Sonam Srivastava of Wright Research states that despite recent corrections, smallcap stocks are not yet 'cheap', advocating for a selective investment strategy. She identifies private banks, pharma, and capital goods as sectors offering opportunities.

Why It Matters (for you)

This analysis is crucial for Indian market participants as it guides investment decisions in the volatile smallcap segment. It suggests that while some froth has cleared, a broad-based rally is unlikely, and stock-picking based on fundamentals and sector strength remains paramount.

Impact on Indian Markets

The advice implies a mixed impact on the broader smallcap index, with potential positive sentiment for specific stocks within private banks (e.g., ICICIBANK, HDFCBANK, AXISBANK), pharma (e.g., SUNPHARMA, DRREDDY, CIPLA), and capital goods (e.g., L&T, SIEMENS). However, it suggests caution for the wider smallcap universe.
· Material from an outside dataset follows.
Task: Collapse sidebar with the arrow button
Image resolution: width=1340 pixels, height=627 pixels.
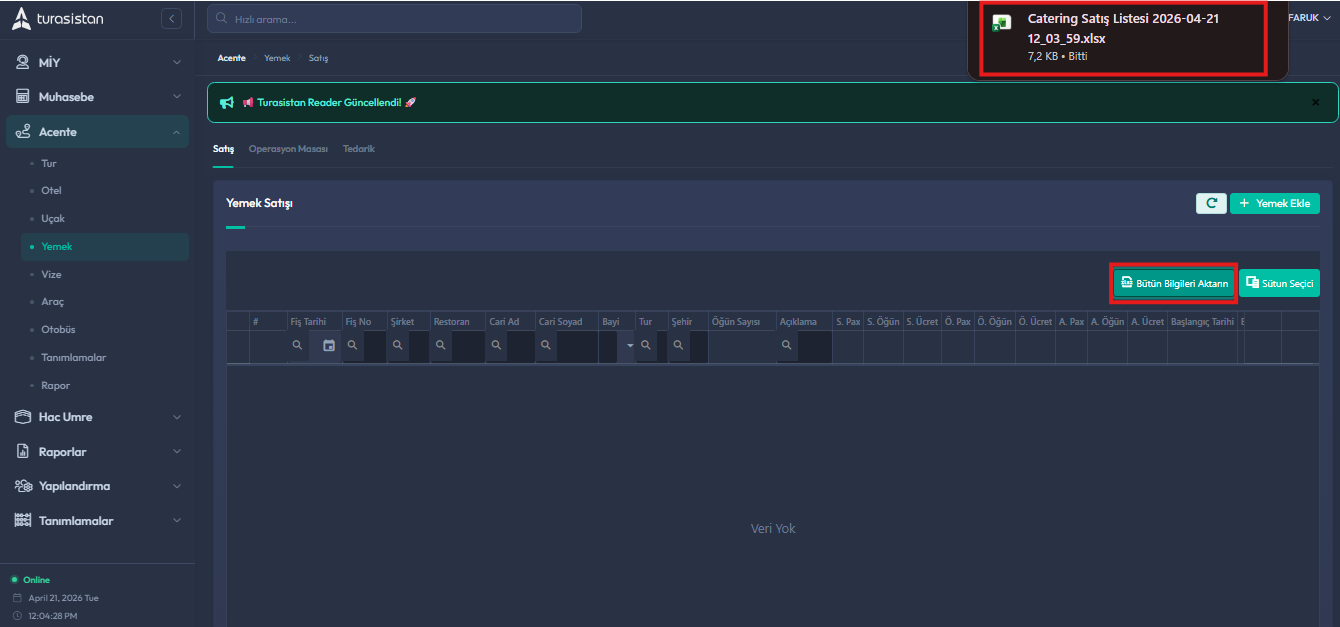Action: tap(171, 18)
What Traders Should Watch Next

Traders should monitor the performance of the identified sectors and specific stocks for signs of sustained momentum. Further corrections in the broader smallcap index could present better entry points, while continued volatility necessitates a balanced asset allocation strategy.

Key Evidence

  • Smallcap stocks have corrected sharply but are still not cheap.
  • Sonam Srivastava of Wright Research urges investors to stay selective.
  • Opportunities highlighted in private banks, pharma, and capital goods.
  • Recommends staggered deployment of cash and balanced allocation across equities, gold, silver, and debt.